> TASK: Find every line in the records below that contains the word "perform" and copy each such line. Only matches with the same uppercase and lowercase letters count.

> PROVIDED RECORDS:

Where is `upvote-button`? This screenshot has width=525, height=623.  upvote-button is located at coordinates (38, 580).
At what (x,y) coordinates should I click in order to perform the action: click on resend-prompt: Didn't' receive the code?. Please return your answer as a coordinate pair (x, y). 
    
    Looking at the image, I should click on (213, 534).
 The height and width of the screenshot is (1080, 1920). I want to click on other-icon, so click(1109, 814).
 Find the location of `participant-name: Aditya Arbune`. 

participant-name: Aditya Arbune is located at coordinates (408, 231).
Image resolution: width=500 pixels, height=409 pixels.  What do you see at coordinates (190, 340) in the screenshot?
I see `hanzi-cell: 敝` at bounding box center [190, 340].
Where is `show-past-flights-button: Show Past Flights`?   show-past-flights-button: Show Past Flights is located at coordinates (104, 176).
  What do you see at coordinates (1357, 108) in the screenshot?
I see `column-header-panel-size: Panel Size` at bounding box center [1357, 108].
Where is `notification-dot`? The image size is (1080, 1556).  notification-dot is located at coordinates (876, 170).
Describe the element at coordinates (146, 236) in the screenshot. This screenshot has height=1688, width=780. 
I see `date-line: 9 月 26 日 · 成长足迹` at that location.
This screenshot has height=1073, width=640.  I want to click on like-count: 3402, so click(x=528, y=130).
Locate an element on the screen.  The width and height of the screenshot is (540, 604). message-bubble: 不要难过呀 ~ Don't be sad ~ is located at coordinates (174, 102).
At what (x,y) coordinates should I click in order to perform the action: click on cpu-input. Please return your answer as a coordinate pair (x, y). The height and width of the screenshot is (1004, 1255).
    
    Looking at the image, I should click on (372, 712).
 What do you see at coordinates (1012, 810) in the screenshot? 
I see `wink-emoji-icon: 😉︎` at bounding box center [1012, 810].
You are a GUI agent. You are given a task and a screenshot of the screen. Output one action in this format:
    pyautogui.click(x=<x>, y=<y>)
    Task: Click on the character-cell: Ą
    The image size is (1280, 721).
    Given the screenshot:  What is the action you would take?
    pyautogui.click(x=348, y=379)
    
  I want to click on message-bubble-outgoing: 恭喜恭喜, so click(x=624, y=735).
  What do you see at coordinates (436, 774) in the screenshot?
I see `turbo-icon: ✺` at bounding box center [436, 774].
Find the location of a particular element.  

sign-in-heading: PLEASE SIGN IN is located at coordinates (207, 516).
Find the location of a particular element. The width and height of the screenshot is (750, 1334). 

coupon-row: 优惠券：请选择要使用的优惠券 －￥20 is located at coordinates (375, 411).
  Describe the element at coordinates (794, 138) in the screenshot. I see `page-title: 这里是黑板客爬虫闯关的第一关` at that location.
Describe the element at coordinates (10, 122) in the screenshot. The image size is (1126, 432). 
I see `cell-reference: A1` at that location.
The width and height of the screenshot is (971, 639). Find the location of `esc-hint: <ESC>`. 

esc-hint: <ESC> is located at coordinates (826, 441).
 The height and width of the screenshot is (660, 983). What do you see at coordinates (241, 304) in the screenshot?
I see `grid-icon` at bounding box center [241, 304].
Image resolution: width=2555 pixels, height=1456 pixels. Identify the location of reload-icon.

> ANSWER SECTION:
At what (x,y) coordinates should I click in order to perform the action: click on resend-prompt: Didn't' receive the code?. Please return your answer as a coordinate pair (x, y). 
At what (x,y) coordinates should I click in order to perform the action: click on cpu-input. Please return your answer as a coordinate pair (x, y). The height and width of the screenshot is (1004, 1255).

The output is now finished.